Consignes de l'exercice
a: Répondez aux questions suivantes à partir du texte sur le film Henry :
(i) Sur quel tueur en série le film est-il basé ?
(ii) Quel ami accompagne le tueur dans sa folie meurtrière ?
(iii) Selon le second paragraphe, qui allait établir durablement les codes du film de serial killer ?
b: Recopiez fidèlement le passage du texte sur le film Henry qui commence par "Henry, Portrait d’un serial killer est" et se poursuit jusqu'à "ami Otis Toole.".
c: Relevez tous les noms de famille de personnes cités dans le texte sur le film Henry.

Texte fourni

Henry, Portrait d’un serial killer est un film basé sur la vie et les ‘exploits’ macabres de l’un des tueurs en série les plus monstrueux de toute l’histoire des Etats Unis: Henry Lee Lucas. Comme tous les serial killers, Harry possède un double visage, celui d’un homme ordinaire sans histoire, et un autre qui l’entraine dans une folie meurtrière sans précédent en compagnie de son ami Otis Toole.
Qui n’a jamais entendu parler d’Henry, Portrait d’un serial killer, film-choc devenu culte de par son impitoyable violence et doté d’un réalisme proprement effrayant qui déchaîna les foudres de la censure lors de sa sortie en salles ? En suivant une partie du quotidien d’un tueur en série hanté par les démons de son enfance, John McNaughton allait sans le savoir établir durablement les codes du film de serial killer et laisser une empreinte sanglante dans l’histoire du cinéma d’horreur.

Données fournies
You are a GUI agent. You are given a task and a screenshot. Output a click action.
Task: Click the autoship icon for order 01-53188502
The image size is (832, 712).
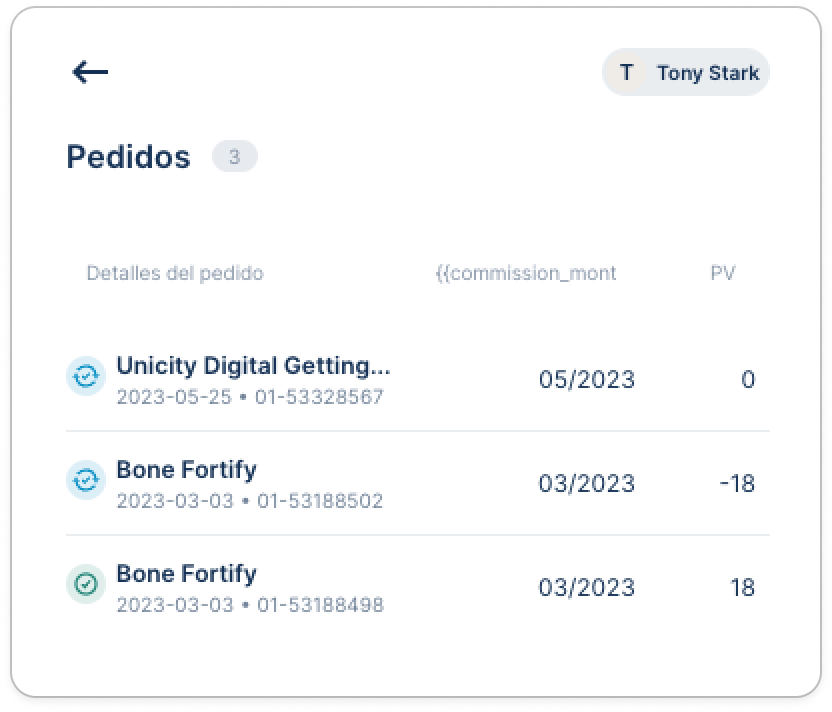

Exercice corrigé
a:
(i) Henry Lee Lucas
(ii) Otis Toole
(iii) John McNaughton

b:
Henry, Portrait d’un serial killer est un film basé sur la vie et les ‘exploits’ macabres de l’un des tueurs en série les plus monstrueux de toute l’histoire des Etats Unis: Henry Lee Lucas. Comme tous les serial killers, Harry possède un double visage, celui d’un homme ordinaire sans histoire, et un autre qui l’entraine dans une folie meurtrière sans précédent en compagnie de son ami Otis Toole.

c: Lucas, Toole, McNaughton